Quick history lesson: The Constellation line has been part of Omega for more than 70 years. It was the brand's elegant flagship before the Speedmaster arrived in 1957. The name refers to an observatory engraved on the caseback with eight stars, representing two chronometer records and six first-place precision awards Omega won between 1933 and 1952, the year the Constellation launched.

What is different about the new Constellation Observatory collection

Omega redesigned how it proves accuracy. These new watches are two-hand dress pieces with no seconds hand. That is normally a problem because standard accuracy tests need a seconds hand to be photographed repeatedly. Despite that, these are the first two-hand watches to receive Master Chronometer certification.

How chronometer testing usually works

  • COSC testing focuses on the movement alone. It uses photographic tracking of a seconds hand in different positions and temperatures over 15 days. The acceptance range is minus 4 to plus 6 seconds per day. Because COSC tests only the movement, a seconds hand must be added when a watch originally lacks one.
  • METAS testing evaluates the finished watch. It measures performance with the case on, under temperature changes, water resistance checks, and exposure to magnetic fields up to 15,000 gauss. The accuracy requirement here is 0 to plus 5 seconds per day.
  • Master Chronometer status means the watch has passed both COSC and METAS testing.

So how did Omega get two-hand watches certified?

Omega's Laboratoire de Précision built a self-contained test unit that listens to the watch. Instead of relying on photos of a seconds hand, the unit records the acoustic signature of each tick and tock while also logging environmental data like temperature, position, and atmospheric pressure for 25 full days. That gives continuous data from the first second rather than a few snapshots per day.

Why acoustic testing matters here

The acoustic method isolates frequency irregularities, sensitivities to temperature and pressure, positional differences, and amplitude changes. In plain terms, watchmakers can see not only that a variation exists, but when it happens and under what conditions. That level of detail helps validate accuracy without a visible seconds hand.

How this differs from existing acoustic tools

Acoustic testing is not brand new. Industry machines that use high precision microphones and software already measure rate, amplitude, and beat error. The main difference is scale. Those machines test a watch on the device at specific moments. Omega's system records continuously for 25 days and runs through the positional and thermal scenarios required by METAS testing.
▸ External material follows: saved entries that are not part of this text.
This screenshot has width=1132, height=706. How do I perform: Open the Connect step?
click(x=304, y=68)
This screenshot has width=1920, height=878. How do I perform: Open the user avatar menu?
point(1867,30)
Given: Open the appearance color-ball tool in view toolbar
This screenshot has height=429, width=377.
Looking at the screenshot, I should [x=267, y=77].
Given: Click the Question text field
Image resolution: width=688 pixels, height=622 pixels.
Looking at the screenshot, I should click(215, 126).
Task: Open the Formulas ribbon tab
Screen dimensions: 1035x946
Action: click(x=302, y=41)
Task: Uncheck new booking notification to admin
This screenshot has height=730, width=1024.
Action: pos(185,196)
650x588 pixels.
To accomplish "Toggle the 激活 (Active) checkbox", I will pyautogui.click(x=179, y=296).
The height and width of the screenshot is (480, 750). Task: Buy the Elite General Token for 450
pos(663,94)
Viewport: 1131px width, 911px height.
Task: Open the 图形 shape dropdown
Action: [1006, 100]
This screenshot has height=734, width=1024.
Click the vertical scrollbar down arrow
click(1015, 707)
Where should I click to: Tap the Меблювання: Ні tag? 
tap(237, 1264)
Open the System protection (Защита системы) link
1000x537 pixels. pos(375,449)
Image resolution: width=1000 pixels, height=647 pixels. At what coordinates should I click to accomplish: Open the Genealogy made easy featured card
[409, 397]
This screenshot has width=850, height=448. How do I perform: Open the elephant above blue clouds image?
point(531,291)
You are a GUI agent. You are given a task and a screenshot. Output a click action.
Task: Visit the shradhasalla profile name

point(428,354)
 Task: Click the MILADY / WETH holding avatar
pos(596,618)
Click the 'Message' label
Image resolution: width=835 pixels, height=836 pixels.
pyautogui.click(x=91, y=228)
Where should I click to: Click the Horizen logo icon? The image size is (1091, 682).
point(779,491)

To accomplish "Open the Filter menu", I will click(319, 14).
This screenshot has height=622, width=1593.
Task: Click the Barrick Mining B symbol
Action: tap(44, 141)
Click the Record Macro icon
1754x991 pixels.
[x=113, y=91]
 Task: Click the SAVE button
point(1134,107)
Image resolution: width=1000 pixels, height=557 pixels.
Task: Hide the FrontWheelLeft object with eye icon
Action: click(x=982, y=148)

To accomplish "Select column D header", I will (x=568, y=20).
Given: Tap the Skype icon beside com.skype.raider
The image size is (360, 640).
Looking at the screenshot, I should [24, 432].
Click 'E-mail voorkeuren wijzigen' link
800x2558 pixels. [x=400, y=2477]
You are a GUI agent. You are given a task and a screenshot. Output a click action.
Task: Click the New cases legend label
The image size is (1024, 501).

Simple comparison: think of a short diagnostic check versus a continuous monitor. Both use similar principles, but the continuous record catches more detail over time.

Other details

  • The collection launches with two new calibers and a mix of materials: 18 karat gold, platinum-gold, and steel.
  • Pricing starts at $10,900, and the full gold model is $59,100.
  • On sale date is March 27.

One last note

Is this level of second-by-second accuracy necessary for a dress watch? Some will say no. Dress watches are meant to be elegant and subtle, not tortured for timekeeping precision. Still, using sound to certify accuracy is an interesting technical solution that lets Omega keep the clean two-hand look while meeting the strictest chronometer standards.